When she brought our order, she told me the art director had come
in and was upstairs, so one of my friend and I went to fetch my
portfolio out of my car a few blocks away (which I'd tossed into
the car on a random whim), and I asked him to look at it.
Now I've had show my portfolio to a gallery or a restaurant
on my to-do list for about two years, but I'm _shy_[1]. I'm also
insecure.
You see, I know that I've made some photos I can feel proud of,
and I'm used to hearing my friends tell me in impressed-sounding
voices that I've got great photos, and I've started getting
accustomed to strangers and vague acquaintances saying, Hey,
these are pretty good! when I show off my work (but never buying
anything). But an art director, or a gallery-owner, or someone
like that? Whole different level of ego-issues; whole different
bundle of stress and insecurities; and complete lack of confidence
regarding how to _approach_ someone like that (which is where the
shyness comes in).
The art director at Xando (31st Charles, for folks who know
Baltimore) looked at my photos. He made the expected noises
that I interpreted as, Yeah, that's okay, and That's nice
enough, but didn't seem _impressed_ at first. Then he got
to a photo that he reacted to by changing his body language.
(It's one that I consider _pretty_ but kind of cliche -- the
Baltimore Aquarium on a sunny day.) Then a few more that
seemed merely ok, and another that he looked at a little longer
and said, That's nice, a few where he asked where they were
shot, and another that seemed to get a reaction from him ...
and so on to the end of the binder.
Then he said, My first available slot is September.
I was expecting, I'll keep you in mind. No, he was telling
me my photos would go up in September and asking whether I
wanted the whole restuarant or only part of it (I opted for
just downstairs). He also said that if I wanted to hold a
reception, that'd be cool.
#blink#
*pause*
BOUNCE
Looks like I've got my first public showing lined up several
months from now! Big step for me. The art director said that
the photographer who has nine photos grouped together downstairs
now is making a lot of sales; I hope I manage to sell a few this
Fall. Now I get to: drive myself and my friends crazy trying to
decide which photos to show at what sizes and changing my mind
every time I start to second-guess my own judgement; come up with
money to frame enough prints and get a few printed at larger
sizes than what I've got; and try to figure out how I should
price my work.
WHEE!
Advice and pointers from those of you who already know how to
play the fine-art game Extremely Welcome. This is water I've
been trying to work up the nerve to dip my toe into for a long
time, but it's all unfamiliar territory. (Now to go dig through
my archived mail for what folks said when I first said I was
interested in going in this direction...)
September. Looks like a long time from now, but it's probably
a good thing I have that long to prepare.
-- Glenn
[1] Yeah, yeah, I know, I hear it a lot: How can somebody with
the guts to wear a skirt and heels with a beard in public be shy?
I am; I just managed to conceptualize that as a Different Matter
than my shyness -- it doesn't involve _approaching_ people, or
calling them on the telephone.
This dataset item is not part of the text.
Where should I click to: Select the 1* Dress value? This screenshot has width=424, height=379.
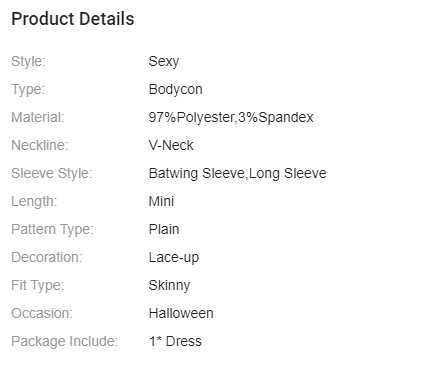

In fact, since folks sometimes
approach me to talk to me because of how I dress, it even helps
to _compensate_ for my shyness a little. I talk easily to
strangers if they start the conversation or if there's a BIG
conversation-starter to comment on, and I do fine in the spotlight
(including public-speaking), so most folks think that's the whole
story and don't see where I have trouble; but I'm not making this
up -- I really am shy about approaching people. Less so than a
dozen years ago, thank God, but it's still a problem.